When Software Goes to the Graveyard

When Software Goes to the Graveyard

Sometimes you read news about a competitor that provokes mixed emotions. I just heard that a competitor of the company I work for was recently acquired. The company Gurock will be no more. It was founded by several QA folks who, over the past 12 years, built a good company, strong products, and enviable customer loyalty.

I feel bad for them and their customers, because it looks like they've been purchased by a "software portfolio" companies. One of those firms who buys up large numbers of disparate products, cuts their R&D budget, cuts their costs, and turns a profit from the existing (and likely dwindling) customer base. Now I have no knowledge of this deal and I may be way off base, but it reads like the slow death of Gurock's products - think MicroFocus acquiring Borland/Segue and Compuware. I've seen countless companies disappear this way over the years.

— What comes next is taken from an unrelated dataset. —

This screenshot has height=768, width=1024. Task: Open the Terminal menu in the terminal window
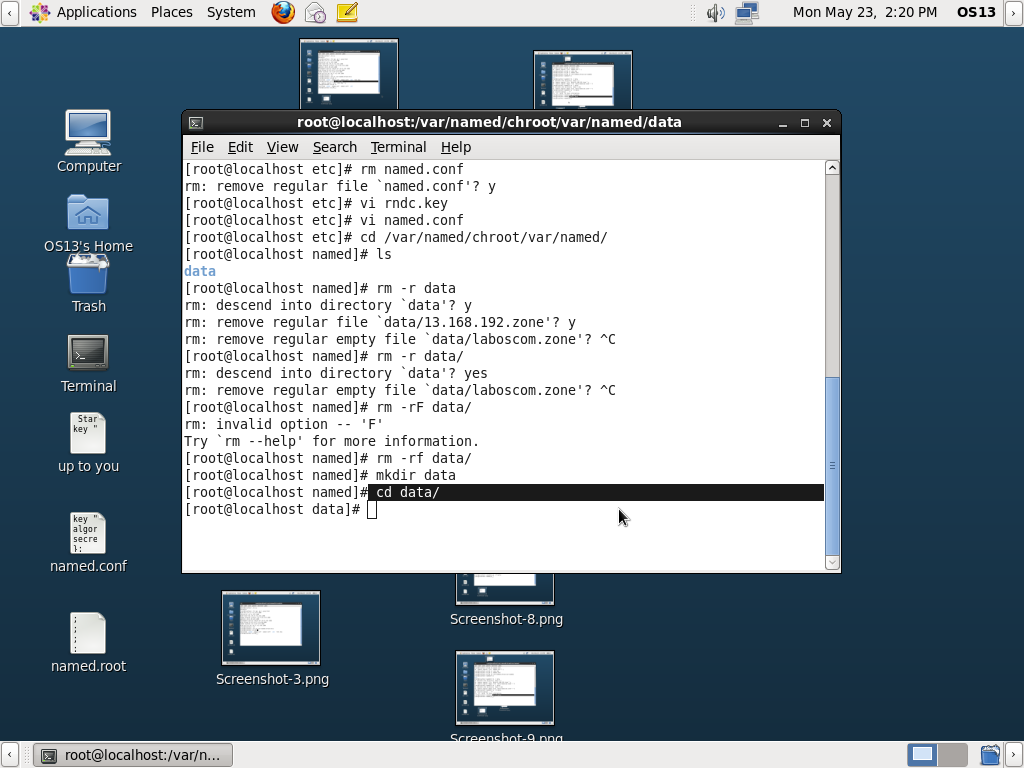pos(398,147)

Maybe I should be happy because it's one less competitor for Inflectra and the Gurock team have hopefully done well out of it. But on the other hand, this is too often a trend in our industry: promising companies have to either take VC funding to expand, or get gobbled up as part of a large software catalog firm. What we need is an equivalent of the German Mittelstand for small / medium sized software firms...

https://en.wikipedia.org/wiki/Mittelstand

Gordon MacGregor

President @ Zaiten Software Services, serial entrepreneur, startup advisor, mentor, R&D turnaround specialist.

8 年

Unfortunately it's often also benevolent acquisitions that lead to the graveyard too. When large firms buy small there's often great energy spent on the acquisition and unintended neglect post acquisition, causing the innovation to wither and the technology to fall behind. Cultural mismatch loses top talent. Integration with acquirer ecosystem loses innovation focus. Clients who loved the speed and responsiveness get turned off by big, slow acquirer. And so forth ... numerous potential pitfalls. The road does not always lead to the graveyard of course - often acquisirions work out well - but acquisition implosion is frequent enough that any acquiring firm needs to be highly aware of the dangers and remain constantly vigilant and proactive to combat them. One model I have seen work well is to let the acquiree retain its identity and culture and brand, in a separate building or campus, with negotiation of business goals but otherwise independence. Not easy to execute but potent when done well.